I tried starting with a smaller version.. 3 speakers, 6 audio sources, and 6 listeners (A through F), meaning I get two listeners per speaker. But how can I generalize this?

Perhaps I'm missing the terminology to look it up somewhere, but I only got as far as creating the full test matrix, which isn't really helpful here.

## 1 Answer

I think the terminology you're looking for is latin squares, graeco-latin squares, and balanced incomplete block designs (BIBDs). You might also look into the literature on choice experiments since I believe they deal with these kinds of problems often.

The design given can be constructed using a graeco-latin square (which is two orthogonal latin squares) for sample 1,2,3 and speaker 1,2,3 and then put a copy of that design for samples 4,5,6.

This approach won't work if you have 5 speakers, 10 samples, and 12 people. You'd need to only use 10 people. One issue of graeco-latin squares is that you have to divide your people into two groups, and each person from one group will have a run with each member of the other group. So in your 5,10 design person A will have runs with F,G,H,I, and J, but never B, C, D, or E. You can try relabeling (A,...,J) to (A,C,E,G,I,B,D,F,H,J) in the second square, or some other strategy to reduce the number of duplicates. There are 4 mutually orthogonal latin squares that are 5x5, see this. From those you can construct 12 different graeco-latin squares by just overlaying two squares, or 4 different squares that have 3 entries at each speaker/sound by overlaying 3 squares, or 1 with 4 entries at each speaker/sound by overlaying all 4 squares.

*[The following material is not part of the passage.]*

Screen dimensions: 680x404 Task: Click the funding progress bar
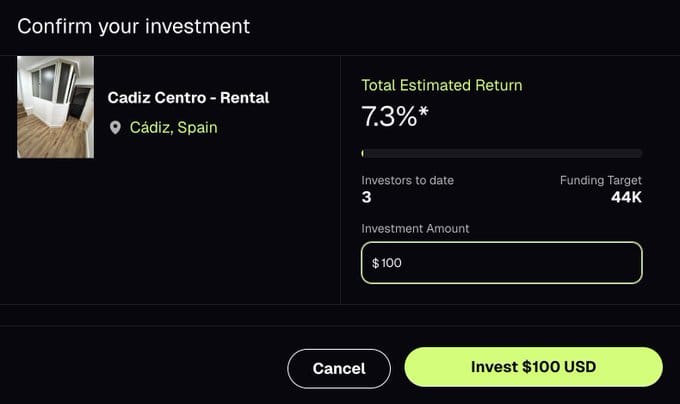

It might also be worth trying an optimal design algorithm where each person is a block and each block has a number of runs equal to the number of levels of $B$. When a highly regular combinatorial design doesn't exist (both of your examples have |A| prime and |B| an integer multiple of |A| which is nice) often we can get very good performance with optimal designs. The only problem is that sometimes it's very computationally difficult to do this optimization.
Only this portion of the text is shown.